Eine Fassade in der Christianstraße wird zum Hingucker. Das ist die Geschichte dahinter.

Neumünster | Die Farbtupfer springen sofort ins Auge. Wer durch die Christianstraße fährt, kann es nicht übersehen: Das Haus mit der Nummer 34 ist das vermutlich bunteste Gebäude der Stadt. Aber was steckt dahinter? Wer lässt sein Haus so farbenfroh streichen?
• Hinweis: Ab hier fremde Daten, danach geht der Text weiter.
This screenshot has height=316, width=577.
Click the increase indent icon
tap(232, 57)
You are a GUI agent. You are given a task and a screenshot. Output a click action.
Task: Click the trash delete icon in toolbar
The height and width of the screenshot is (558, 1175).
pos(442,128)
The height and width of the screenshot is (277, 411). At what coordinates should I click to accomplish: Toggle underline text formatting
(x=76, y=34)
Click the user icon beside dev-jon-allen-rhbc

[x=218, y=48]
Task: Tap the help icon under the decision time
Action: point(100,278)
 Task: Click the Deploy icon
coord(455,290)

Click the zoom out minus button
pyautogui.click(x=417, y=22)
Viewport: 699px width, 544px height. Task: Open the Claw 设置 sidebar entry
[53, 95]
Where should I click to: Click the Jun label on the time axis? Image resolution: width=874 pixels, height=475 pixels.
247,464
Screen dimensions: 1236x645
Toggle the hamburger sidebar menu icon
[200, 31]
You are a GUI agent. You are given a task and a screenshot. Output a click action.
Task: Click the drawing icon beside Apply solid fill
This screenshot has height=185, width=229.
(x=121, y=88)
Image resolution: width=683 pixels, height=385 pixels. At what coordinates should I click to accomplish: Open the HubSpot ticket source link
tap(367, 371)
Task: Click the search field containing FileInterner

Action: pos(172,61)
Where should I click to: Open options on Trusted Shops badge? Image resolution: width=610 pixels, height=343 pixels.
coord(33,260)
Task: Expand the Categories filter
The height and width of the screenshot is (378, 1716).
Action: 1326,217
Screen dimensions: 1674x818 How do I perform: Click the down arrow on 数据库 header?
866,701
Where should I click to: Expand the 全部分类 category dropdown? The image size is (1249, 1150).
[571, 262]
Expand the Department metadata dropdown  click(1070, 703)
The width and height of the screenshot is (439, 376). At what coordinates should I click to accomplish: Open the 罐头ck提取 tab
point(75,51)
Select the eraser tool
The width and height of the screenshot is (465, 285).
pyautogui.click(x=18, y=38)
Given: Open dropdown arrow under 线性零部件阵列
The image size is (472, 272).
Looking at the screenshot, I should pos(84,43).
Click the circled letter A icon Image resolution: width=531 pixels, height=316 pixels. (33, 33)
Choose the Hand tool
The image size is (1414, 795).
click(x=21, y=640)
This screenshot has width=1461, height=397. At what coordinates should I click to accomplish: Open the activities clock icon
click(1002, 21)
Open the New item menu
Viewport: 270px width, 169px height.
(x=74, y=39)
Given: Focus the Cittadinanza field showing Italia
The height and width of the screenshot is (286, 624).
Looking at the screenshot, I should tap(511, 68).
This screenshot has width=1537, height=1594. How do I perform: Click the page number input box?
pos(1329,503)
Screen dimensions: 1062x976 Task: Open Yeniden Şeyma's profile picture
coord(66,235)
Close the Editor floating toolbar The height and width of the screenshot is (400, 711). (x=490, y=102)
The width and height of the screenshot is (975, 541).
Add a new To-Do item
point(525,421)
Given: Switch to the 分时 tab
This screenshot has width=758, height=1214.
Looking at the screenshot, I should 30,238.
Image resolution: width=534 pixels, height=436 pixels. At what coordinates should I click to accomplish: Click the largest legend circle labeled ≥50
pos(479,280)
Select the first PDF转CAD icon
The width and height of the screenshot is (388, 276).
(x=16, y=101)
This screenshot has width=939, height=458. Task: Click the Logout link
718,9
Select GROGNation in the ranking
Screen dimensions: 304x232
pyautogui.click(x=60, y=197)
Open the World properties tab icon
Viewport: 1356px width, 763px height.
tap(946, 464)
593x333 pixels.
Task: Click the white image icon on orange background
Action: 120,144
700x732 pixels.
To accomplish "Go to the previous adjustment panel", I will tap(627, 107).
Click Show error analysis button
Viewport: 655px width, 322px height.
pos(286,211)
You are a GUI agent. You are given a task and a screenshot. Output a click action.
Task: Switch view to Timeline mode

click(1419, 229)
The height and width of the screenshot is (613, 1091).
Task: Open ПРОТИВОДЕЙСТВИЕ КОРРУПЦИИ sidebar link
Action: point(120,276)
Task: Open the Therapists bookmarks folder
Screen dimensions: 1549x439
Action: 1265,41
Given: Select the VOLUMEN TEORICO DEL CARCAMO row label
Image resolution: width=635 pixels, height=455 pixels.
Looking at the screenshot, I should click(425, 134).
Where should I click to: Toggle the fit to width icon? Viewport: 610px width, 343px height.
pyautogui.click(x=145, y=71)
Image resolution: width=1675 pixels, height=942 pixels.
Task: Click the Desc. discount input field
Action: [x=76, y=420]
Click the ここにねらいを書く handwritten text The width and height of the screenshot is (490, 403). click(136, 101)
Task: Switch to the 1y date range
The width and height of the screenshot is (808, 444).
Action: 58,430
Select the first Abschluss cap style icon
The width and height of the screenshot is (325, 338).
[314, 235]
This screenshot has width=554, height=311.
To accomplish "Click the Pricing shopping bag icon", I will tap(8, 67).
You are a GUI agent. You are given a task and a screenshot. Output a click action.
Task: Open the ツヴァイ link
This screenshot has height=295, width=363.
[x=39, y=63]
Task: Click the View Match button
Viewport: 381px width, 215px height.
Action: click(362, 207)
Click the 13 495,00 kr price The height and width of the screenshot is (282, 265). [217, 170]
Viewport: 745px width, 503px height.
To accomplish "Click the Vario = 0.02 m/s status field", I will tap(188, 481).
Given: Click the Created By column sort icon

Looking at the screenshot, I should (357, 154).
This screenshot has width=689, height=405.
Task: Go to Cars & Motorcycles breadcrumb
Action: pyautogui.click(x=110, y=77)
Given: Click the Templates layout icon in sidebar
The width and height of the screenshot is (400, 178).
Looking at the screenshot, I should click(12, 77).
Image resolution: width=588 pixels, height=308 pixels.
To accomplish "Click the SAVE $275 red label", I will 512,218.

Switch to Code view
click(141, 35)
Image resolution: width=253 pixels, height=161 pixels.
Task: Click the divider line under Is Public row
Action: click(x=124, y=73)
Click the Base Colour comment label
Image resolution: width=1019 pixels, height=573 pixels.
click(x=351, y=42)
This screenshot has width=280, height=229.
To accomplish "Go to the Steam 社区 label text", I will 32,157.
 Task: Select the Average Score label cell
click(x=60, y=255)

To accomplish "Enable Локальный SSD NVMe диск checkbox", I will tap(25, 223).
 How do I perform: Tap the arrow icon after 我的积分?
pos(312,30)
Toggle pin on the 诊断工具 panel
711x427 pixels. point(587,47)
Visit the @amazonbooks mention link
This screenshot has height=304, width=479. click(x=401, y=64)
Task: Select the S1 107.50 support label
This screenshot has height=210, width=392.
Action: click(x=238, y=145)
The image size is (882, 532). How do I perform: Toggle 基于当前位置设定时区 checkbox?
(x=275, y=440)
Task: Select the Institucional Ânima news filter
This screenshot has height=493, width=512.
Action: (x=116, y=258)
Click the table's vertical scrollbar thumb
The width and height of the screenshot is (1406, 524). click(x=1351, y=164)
Ein Besuch bei Mustafa Göksan bringt Licht ins Dunkel. Er betreibt im Erdgeschoss des Hauses einen An- und Verkaufsladen für Antiquitäten. „Mein Vermieter hat mit dem Künstler Philipp Schlichting zusammengearbeitet.“ Der Absolvent der Malereiklasse der Muthesius-Kunsthochschule Kiel hat zum ersten Mal eine ganze Fassade bemalt. Zu seinem Entwurf erklärt der 33-Jährige: „Es ging mir darum, die bauliche Ordnung mit meinem Lieblingsmotiv, dem unabhängigen Spiel geometrischer Formen, zu verbinden.“ Dazu habe er architektonische Elemente wie die Fensterstürze bewusst rekonstruiert und farblich betont. Die Farbgebung sei an die Umgebung angepasst.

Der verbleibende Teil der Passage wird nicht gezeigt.